Franz Kafka ist Geschmackssache und schwierig obendrein. Depressiv veranlagte Zeitgenossen sollten den Poeten lieber meiden, denn für wen kann „die Verwandlung“ des Menschen in einen Käfer schon eine annehmbare Lösung sein? Die Metamorphose des Affen in einen Menschen vielleicht schon eher, denn von da kommen wir alle her.
Und darum geht es im Prosastück „Bericht an eine Akademie“, das Guido Schmitt im Neuen Schauspielhaus auf die Bretter brachte (Regie: Hansdieter Heiter). Der Freiheit, dieses imaginären Zustandes, der auch nicht ohne Regeln auskommt, beraubt, sieht der Primat keine andere Möglichkeit als zu lernen, sich seinen Häschern anzupassen. Denn eins hat er besser begriffen als wir: „Ich sage absichtlich nicht Freiheit. Ich meine nicht dieses große Gefühl der Freiheit nach allen Seiten. Als Affe kannte ich es vielleicht und ich habe Menschen kennengelernt, die sich danach sehnen… Nebenbei: mit Freiheit betrügt man sich unter Menschen allzuoft. Und so wie die Freiheit zu den erhabensten Gefühlen zählt, so auch die entsprechende Täuschung…“ Freiheit also nicht, sondern ein Ausweg wird gesucht.
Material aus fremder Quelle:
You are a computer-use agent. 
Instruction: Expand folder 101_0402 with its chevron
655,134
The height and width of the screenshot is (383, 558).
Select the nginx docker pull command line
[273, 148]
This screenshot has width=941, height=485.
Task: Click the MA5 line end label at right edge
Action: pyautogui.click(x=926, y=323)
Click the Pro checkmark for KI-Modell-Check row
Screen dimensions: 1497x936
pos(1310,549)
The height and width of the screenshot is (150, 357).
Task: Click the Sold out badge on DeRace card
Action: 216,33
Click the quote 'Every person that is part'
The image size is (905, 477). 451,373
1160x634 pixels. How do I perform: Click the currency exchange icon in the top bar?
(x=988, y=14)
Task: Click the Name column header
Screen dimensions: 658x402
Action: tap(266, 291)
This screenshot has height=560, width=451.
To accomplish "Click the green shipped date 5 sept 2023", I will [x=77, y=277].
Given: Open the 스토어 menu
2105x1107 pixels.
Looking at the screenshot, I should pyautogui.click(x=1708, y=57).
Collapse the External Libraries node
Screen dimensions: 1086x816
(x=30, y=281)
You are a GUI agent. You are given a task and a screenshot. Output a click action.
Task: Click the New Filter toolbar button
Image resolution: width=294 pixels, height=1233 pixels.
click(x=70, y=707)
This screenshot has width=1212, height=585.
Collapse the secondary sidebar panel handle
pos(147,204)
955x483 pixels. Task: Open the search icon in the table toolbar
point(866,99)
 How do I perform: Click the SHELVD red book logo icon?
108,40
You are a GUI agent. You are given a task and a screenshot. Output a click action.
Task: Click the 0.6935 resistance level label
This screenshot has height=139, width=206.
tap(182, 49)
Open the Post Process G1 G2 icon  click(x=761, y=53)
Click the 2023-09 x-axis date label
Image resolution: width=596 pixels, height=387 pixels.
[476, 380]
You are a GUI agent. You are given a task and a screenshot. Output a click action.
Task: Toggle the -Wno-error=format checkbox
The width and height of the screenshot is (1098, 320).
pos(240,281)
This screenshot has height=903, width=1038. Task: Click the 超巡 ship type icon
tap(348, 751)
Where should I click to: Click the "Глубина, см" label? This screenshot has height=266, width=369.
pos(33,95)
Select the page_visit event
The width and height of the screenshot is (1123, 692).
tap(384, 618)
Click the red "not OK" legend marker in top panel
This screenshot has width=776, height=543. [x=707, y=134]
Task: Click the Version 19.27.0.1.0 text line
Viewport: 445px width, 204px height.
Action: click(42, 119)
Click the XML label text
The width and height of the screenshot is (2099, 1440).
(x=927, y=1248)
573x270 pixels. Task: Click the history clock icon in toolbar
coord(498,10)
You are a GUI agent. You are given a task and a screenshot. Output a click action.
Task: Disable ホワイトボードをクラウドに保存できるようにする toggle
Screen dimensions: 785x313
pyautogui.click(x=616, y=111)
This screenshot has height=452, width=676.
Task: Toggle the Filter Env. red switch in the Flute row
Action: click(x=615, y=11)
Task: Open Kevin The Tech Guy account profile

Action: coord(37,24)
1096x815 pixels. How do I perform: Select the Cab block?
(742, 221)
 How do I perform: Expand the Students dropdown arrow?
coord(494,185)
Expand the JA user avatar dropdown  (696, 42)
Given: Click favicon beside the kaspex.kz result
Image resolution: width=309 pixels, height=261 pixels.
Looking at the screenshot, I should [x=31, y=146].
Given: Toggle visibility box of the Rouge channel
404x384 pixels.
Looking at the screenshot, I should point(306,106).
Das Stück ist eine Herausforderung physischer wie psychischer Art, die Schmitt annahm.
Der Schauspieler hat unsere Verwandten offenbar genauer beobachtet, hat ihre Haltungen und traurigen Laute studiert. „Ich war das erste Mal ohne Ausweg“, resümiert der kafkaeske Mensch-Affe. Es geht um eine Möglichkeit des (Weiter)Lebens trotz allem. Für die braucht`s unter anderem auch Diplomatie und Kompromisse. Der Affe weiß das. Wir Menschen anscheinend nicht.
Vor vielen Jahren sah ich diesen Monolog schon einmal. Da intonierte der Schauspieler an dieser Stelle: „Die Gedanken sind frei…Arbeit macht frei…ein bisschen Frieden, ein bisschen… Einigkeit und Recht und Freiheit…“ – da war die Bitterkeit perfekt. Schmitt hält sich mit seiner Aufführung nur streng an den Text – ein wenig aktuelle Kreativität hätte hier durchaus gut getan!
Das Tier wird sich am Ende mit seiner Unterwerfungsbereitschaft und der Fähigkeit dazu (!) -immer ein Thema des Dichters, der schwer unter einem autoritären Vater litt – weit über seine einstigen Fänger stellen. Aber ist das ein Ausweg?
Kafkas Text besticht durch äußere Klarheit, Deutlichkeit und lakonische Präzision. Der Darsteller wird dem gerecht, obgleich die 50 Minuten nicht unbedingt auch ein Fest der Sprechkultur war. Dennoch hatte der Abend eine stille Würde. Wenn man Tiere liebt.
Theater ist Transitstation für Zeitgeschehen. Es bleibt die bange Frage: Was tun wir Menschen den Kreaturen an? So aktuell wie heute war dieses Nachdenken seit Kafkas Zeiten nicht mehr. Auch wenn es inzwischen verboten ist, sich die Zoopark-Tiere in der Wildnis zu fangen. Aber über „Freiheit“, Ausgrenzung, Unterdrückung und Koexistenz nachzudenken, bleibt akut und dringlich.